This was my experience of him, though it has holes. The last time I saw my uncle was at my grandmother's funeral seven years ago, and of course it's the only time I can recall him being nice to me. Life has endless ways of complicating the narratives we've created. We had that one thing in common -- my grandmother. He built a house for her to live in during her later years; she'd half-raised me since my own parents were such disasters. I loved her and I guess he clearly did too, and so there that day my uncle shook my hand, looked me in the eyes, and said, "I'm sorry."

What do we do with these things? How do we organize our feelings towards and experiences among the people who have been fundamental forces, good and bad and all of it, in our lives, into meaning? Not just meaning as a story we tell ourselves, but meaning as in a purpose, something tangible that we use and transform ourselves by -- as a thing of the past that shapes us now, yes, but something that carries us, reaching forward, a surrounding sea of images and interactions that we interpret into substantial action, an extension of self as real as my eyelashes?
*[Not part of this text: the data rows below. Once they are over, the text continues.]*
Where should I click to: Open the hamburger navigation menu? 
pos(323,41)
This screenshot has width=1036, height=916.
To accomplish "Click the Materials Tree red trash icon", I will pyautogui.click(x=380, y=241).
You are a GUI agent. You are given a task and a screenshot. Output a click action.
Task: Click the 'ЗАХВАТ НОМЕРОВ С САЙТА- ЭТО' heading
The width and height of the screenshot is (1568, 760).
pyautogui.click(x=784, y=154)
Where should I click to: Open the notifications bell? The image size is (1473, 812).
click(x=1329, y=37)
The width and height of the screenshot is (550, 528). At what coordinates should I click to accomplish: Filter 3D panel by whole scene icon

What is the impossible alchemy of understanding any of it?

Waves, the tremendously moving and humanistic new film from director Trey Edward Shults, is about these porous walls between every person -- we eyeball one another through a murk of the past and the roles we've assigned one another. I am your parent, I am a little less human -- I am your child, a little less human still. We carve forms, whittled down flesh and memory, slaps and caresses, spit and whispers, into a thing we see standing in front of us that is assigned meaning, and then we spend every day rebelling against them and also  hardening their shells. We are fogs butting up against each other, rolling on an indistinguishable foam; the tides slide to and fro, both cleansing and polluting -- our interpretations muddy and coalesce, atoms dis- and reassemble.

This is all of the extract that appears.